### Goal of the exercise
Could you return, exactly as written, only the lines from the one holding "Precios incluyen IVA (159, 2083)" through the final line of the records below?

[Extracted records]

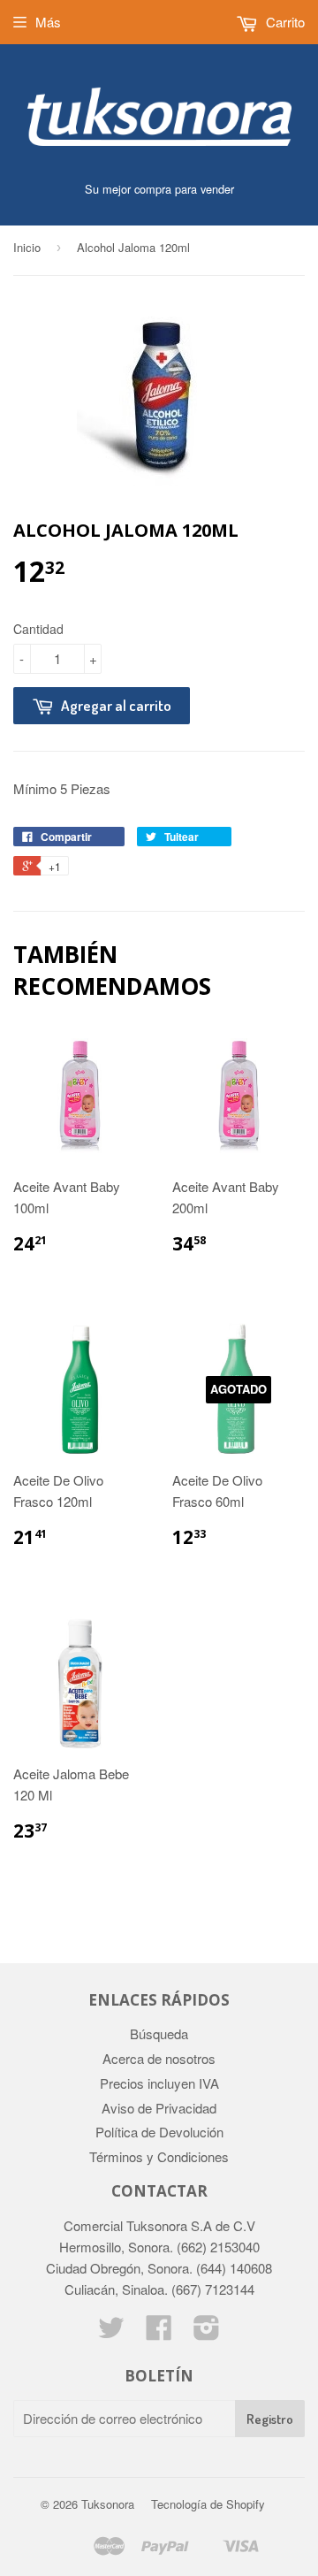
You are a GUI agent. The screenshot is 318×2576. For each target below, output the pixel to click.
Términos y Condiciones (159, 2156)
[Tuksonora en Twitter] (111, 2332)
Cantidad (38, 629)
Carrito (283, 21)
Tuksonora (107, 2504)
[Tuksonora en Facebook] (159, 2332)
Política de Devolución (159, 2131)
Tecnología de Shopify (208, 2504)
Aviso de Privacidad (159, 2107)
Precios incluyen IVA (159, 2083)
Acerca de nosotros (159, 2058)
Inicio (27, 247)
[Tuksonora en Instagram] (206, 2332)
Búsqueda (159, 2033)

### Exercise answer
Precios incluyen IVA (159, 2083)
Acerca de nosotros (159, 2058)
Inicio (27, 247)
[Tuksonora en Instagram] (206, 2332)
Búsqueda (159, 2033)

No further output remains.